Whether in front of the swirling waves in Teju Cole’s Brazzaville or along the ocean shore of Alexis Peskine’s euphoric portraits, Black subjects in the exhibition are dynamically placed in the foreground and active in their positionality to mother nature. It is as if they are metaphorically reclaiming agency within the disempowering narratives that circulate in the world’s public imagination regarding the black experience–from 21st century immigration politics for people of color to canonized American history that designates the Middle Passage as the starting point of history for African-Americans.

While In Their Own Form certainly honors 21st century understandings of Afrofuturism’s foundational aesthetics through expressions of Pan-Africanism, technocultures, and Black liberation, Anderson chooses to conceptually approach the exhibition from a unique historical perspective that harkens back to nineteenth century abolitionist Frederick Douglass—a scholar she describes as “proto-Afrofuturist.”

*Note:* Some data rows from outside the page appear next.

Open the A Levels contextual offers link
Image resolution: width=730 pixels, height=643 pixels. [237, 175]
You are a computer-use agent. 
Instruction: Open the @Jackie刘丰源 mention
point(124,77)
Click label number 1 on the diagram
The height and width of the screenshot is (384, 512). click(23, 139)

“I had been doing research on the history of photography, specifically as it pertains to black Americans, and I came across an essay by Henry Louis Gates where he explores Frederick Douglass’ connection to and affinity for photography,” said Anderson. According to Anderson’s curatorial research, Douglass was not only the most photographed American of his era, but also strategically used photography as a political tool to capture the humanity of black people in resistance to caricatured representations of Blackness. “[This approach] allowed for a more historic approach to the Afrofuturist movement. I wanted to emphasize that afrofuturist ideals had existed long before Dery ‘coined’ the term in 1993.”

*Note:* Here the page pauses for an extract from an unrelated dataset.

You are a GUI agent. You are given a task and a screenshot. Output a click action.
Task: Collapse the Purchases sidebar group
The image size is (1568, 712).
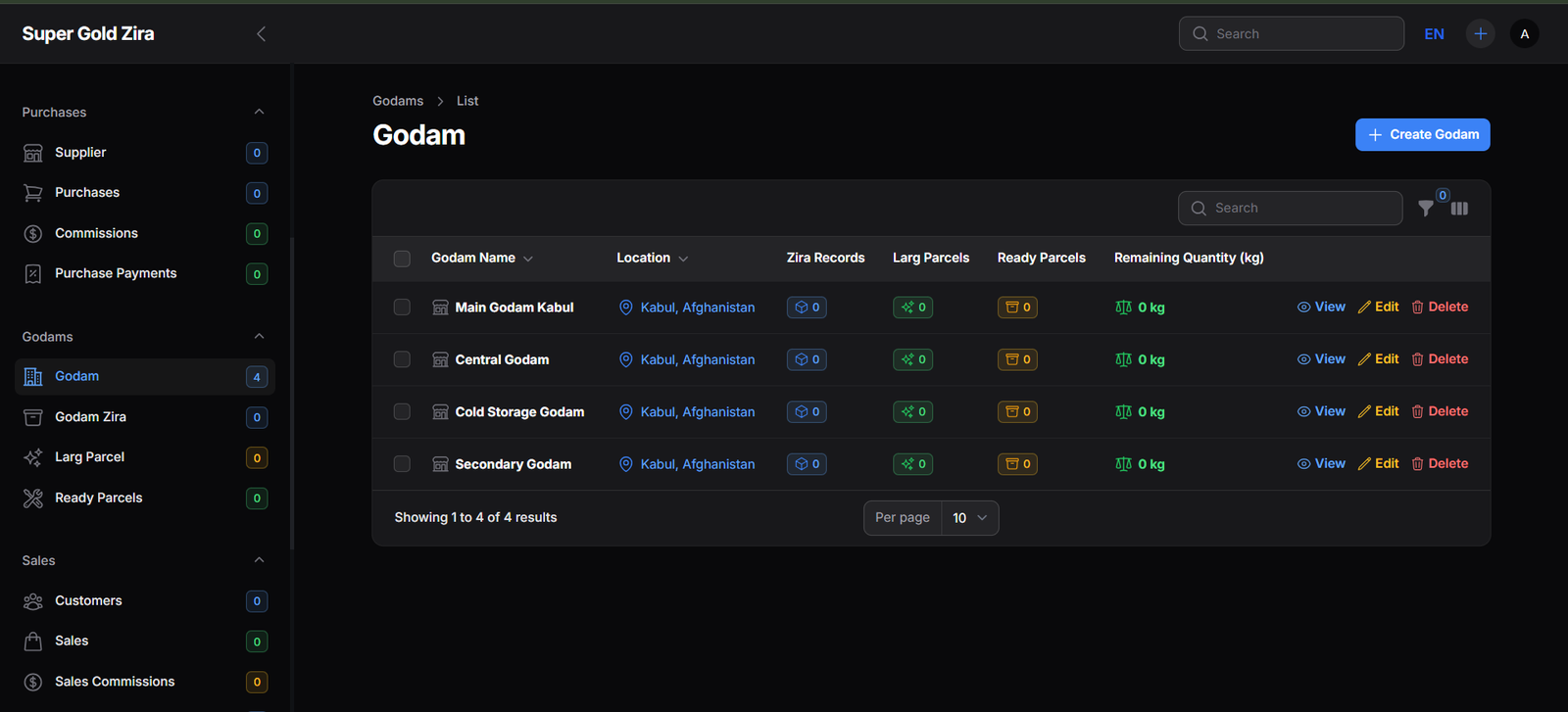[259, 113]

The gesture of conceptually moving backwards in time in an effort to activate the historical memories of antebellum-era ancestors in a 21st century contemporary moment, is what makes the curatorial strategy of In Their Own Form inherently Afrofuturist. It engages with a warping of time and space that is distinctive to the Afrofuturist philosophies of seminal writers like Octavia Butler and film’s like Marvel’s Black Panther.

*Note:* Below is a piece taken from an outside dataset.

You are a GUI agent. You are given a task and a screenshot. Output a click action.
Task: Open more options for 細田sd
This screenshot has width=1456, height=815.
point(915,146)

While Afrofuturism often appears across mediums in visual art, literature, and music in popular culture, In Their Own Form is medium specific. There is a keen attention to the ways in which the photographic medium has served as a politicized reframing device to center black subjectivity–much like Frederick Douglass did centuries ago.

 

Aljana-Moons-Twins-Horse
From the series Alana Moons by Alexis Peskine, 2015. Two young boys on a wheel-clad platform being pulled by a horse. They appear to be on the beach, it’s a cloudy day, and they are stopped on the sand against the backdrop of a body of water. One bey is sitting at the edge on the carriage, looking into the camera. The other boy is standing, holding the reigns of the horse, and wearing a red patterned space helmet. The horse also wears a patterned mask and looks off to the right of the frame. Image courtesy of the Museum of Contemporary Photography.
courtesy-fabrice-monteiro
An image from The Prophecy, a photographic series by Fabrice Monteiro. The image shows a tall figure walking toward the left edge of the frame, standing knee-deep in dark blue and black water, among large rocks and stones near the water’s edge. The figure is tall and lean, and has long arms, one of which has elongated and pointed fingers. Around the figure’s neck is a black and white collar that wraps around the back of the neck shoulder-to-shoulder and stretches upward. In the background, against the blue sky, there is a medium-sized white boat, tilted in the distance, far behind the figure. Image courtesy of the Museum of Contemporary Photography.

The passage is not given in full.